Zinc - it's really hard to photograph a black rat in low light o_o









Zinc's belly - I love Berkshire bellies XD









Zinc and Klardae sleepin'.









Klardae enjoying their new cage, but wanting out anyway XD









Klardae









Klardae again XD









Klardae trying to stick her nose in the camera lens :]

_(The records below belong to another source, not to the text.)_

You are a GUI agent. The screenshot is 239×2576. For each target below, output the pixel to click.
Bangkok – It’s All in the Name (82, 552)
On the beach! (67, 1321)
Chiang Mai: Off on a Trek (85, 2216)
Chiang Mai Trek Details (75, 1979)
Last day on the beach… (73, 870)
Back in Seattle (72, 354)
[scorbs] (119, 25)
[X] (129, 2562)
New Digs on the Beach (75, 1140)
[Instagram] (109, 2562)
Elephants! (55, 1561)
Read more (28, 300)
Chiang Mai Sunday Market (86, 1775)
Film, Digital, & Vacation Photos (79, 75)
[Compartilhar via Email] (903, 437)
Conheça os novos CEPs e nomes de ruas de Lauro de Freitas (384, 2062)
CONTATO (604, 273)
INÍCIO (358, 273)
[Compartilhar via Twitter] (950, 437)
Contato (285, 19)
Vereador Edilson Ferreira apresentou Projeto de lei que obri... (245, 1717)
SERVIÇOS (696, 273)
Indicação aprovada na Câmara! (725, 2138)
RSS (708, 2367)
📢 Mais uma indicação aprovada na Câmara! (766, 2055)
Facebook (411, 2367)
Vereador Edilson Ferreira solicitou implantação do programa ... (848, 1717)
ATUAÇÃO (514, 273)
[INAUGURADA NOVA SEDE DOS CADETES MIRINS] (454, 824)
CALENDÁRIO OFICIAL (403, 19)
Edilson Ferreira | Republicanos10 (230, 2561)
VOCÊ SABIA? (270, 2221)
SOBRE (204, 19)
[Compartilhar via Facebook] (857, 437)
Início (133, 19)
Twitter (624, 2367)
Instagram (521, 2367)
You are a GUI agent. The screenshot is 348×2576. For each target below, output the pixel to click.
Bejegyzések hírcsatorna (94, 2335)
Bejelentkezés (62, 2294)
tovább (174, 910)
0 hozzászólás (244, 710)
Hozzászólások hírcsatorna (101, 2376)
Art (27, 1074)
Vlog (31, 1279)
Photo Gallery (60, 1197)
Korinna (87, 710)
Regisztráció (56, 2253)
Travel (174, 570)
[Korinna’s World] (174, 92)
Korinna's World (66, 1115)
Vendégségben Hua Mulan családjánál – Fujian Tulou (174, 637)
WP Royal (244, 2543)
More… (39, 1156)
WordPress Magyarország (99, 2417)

Zinc enjoying the new cage as well :3


----------



## Night (Feb 23, 2007)

Aaww, such sweet looking girlies! Love the new cage as well


----------



## JennieLove (Jan 2, 2007)

They are cuties!


----------



## KayRatz (Apr 5, 2007)

Another pic of Zinc doing her hunched up in the corner thing on top of Klardae:


----------



## DonnaK (Feb 8, 2007)

Beautiful rats


----------



## KayRatz (Apr 5, 2007)

Thanks x]


----------



## Nazarath (Feb 20, 2007)

they r too too cute!!


----------



## KayRatz (Apr 5, 2007)

Yet another funny pic courtesy of Zinc XDD


----------



## JennieLove (Jan 2, 2007)

LMAO showing off some leg there


----------



## KayRatz (Apr 5, 2007)

XDD That cracked me up, I've never seen a rat lay quite like that before XD


----------